Doctors walked out at 08:00 GMT on Wednesday in a row with the government over the imposition of a new contract.
NHS England's Dr Anne Rainsberry said the sustained nature of the action was making it difficult for hospitals.
Over 5,000 operations and treatments have been cancelled because of the current 48-hour stoppage.
It brings the total cancelled during the dispute to 19,000 with hospitals working hard to re-arrange the treatments, which cover routine operations such as knee and hip replacements. The NHS carries out about 30,000 procedures a day.
Thousands of check-ups, appointments and tests have been affected as well.
Dr Rainsberry, of NHS England, said: "This is clearly going to be a difficult couple of days. A 48-hour strike will put significantly more pressure on the NHS and the cumulative effect of these recurring strikes is likely to take a toll.
"The safety and care of patients is always our number one priority and staff across the NHS are doing all they can to minimise the impact on patients of the action."
Katherine Murphy, of the Patients Association, said she had "growing concern" about the dispute.
"Whatever the rights and wrongs of the arguments put forward by either side, the failure to resolve the differences by agreement is bad for doctors, bad for the taxpayer, but above all bad for patients and the NHS."
But despite the disruption polling released on the eve of the latest stoppage shows public support for doctors is holding firm.
The poll of 860 adults by Ipsos MORI for the BBC showed 65% supported doctors going on strike - almost the same proportion as backed them ahead of the walkout last month. Some 17% said they were against the strike, a drop from 22% last time.
The poll did show an increase in the proportion of people blaming both sides for the dispute. That now stands at 28%, up from 18%. However, the majority - 57% - still blame the government.
The strike comes as Health Secretary Jeremy Hunt is hosting an international patient safety meeting in London, which was planned before the strike was announced.

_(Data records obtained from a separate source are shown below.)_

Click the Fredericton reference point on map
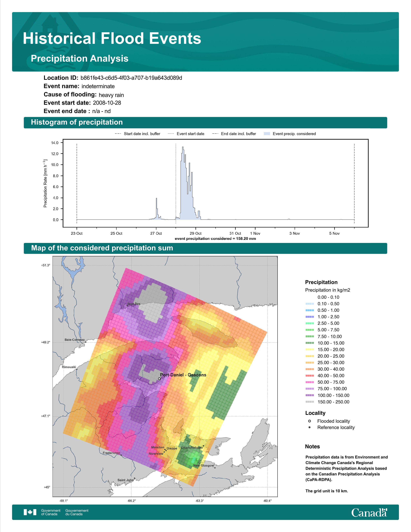 [x=121, y=455]
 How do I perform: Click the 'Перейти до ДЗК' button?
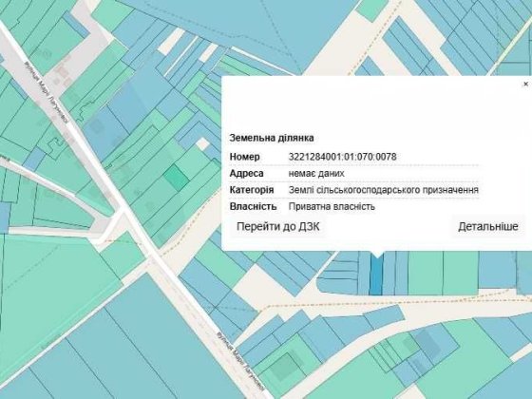click(277, 226)
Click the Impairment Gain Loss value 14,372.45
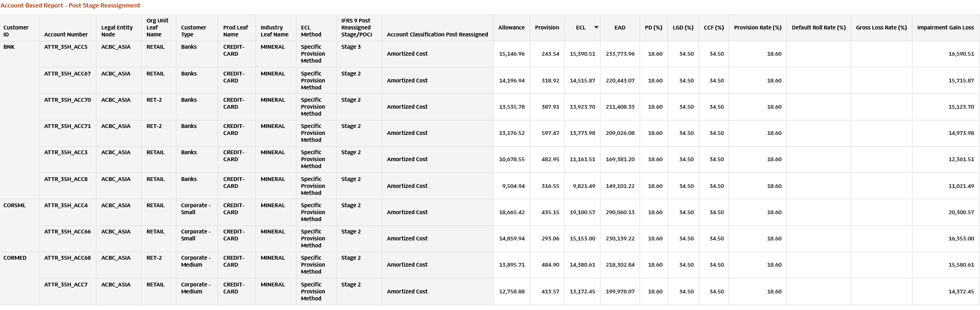Screen dimensions: 980x310 click(x=961, y=292)
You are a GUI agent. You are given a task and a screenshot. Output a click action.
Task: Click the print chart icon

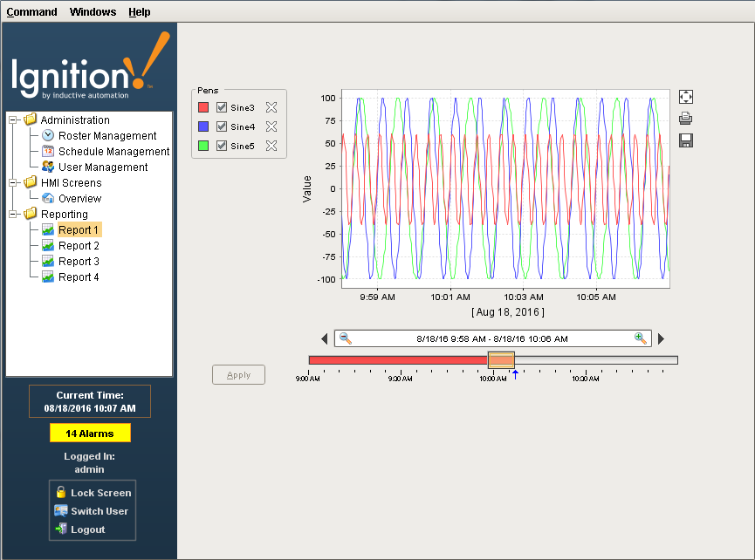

This week's walkout is the first of three 48-hour stoppages planned by the British Medical Association as they continue their fight against the government's plans to force through the changes to their pay and conditions. The next two are planned for April.
The union has also said it will be launching a legal challenge to oppose the imposition of the contract that was announced following last month's strike.
How far apart were the two sides?
- The BMA wanted everyone who worked on a Saturday to be paid at 50% above the basic rate
- Ministers only offered extra pay after 17:00 and at a lower rate of 30%
- But they have agreed to top up the pay by 30% for those who work regular Saturdays - defined as at least one in four
- Agreement was also not reached on on-call allowances, how limits on working hours are to be policed and days off between nightshifts
- The government offered a basic pay rise of 13.5%
- The BMA has said it was willing to accept between a 4% and 7% rise in basic pay to cover more generous weekend pay
On the eve of that walkout, government negotiators offered the BMA a last "take-it-or-leave-it" deal. It was rejected, prompting ministers to take the unprecedented step of forcing the country's 55,000 doctors to go on the new terms and conditions from the summer.
Mr Hunt said his hand was forced as the BMA was holding him to "ransom" and the changes were needed to help the NHS improve care at weekends. This is disputed by the BMA.
Dr Johann Malawana, the BMA's junior doctor leader, said: "We deeply regret disruption to patients, and have given trusts as much notice as possible to plan ahead, but the government has left junior doctors with no choice.
"Ministers have made it clear they intend to impose a contract that is unfair on junior doctors and could undermine the delivery of patient care in the long term."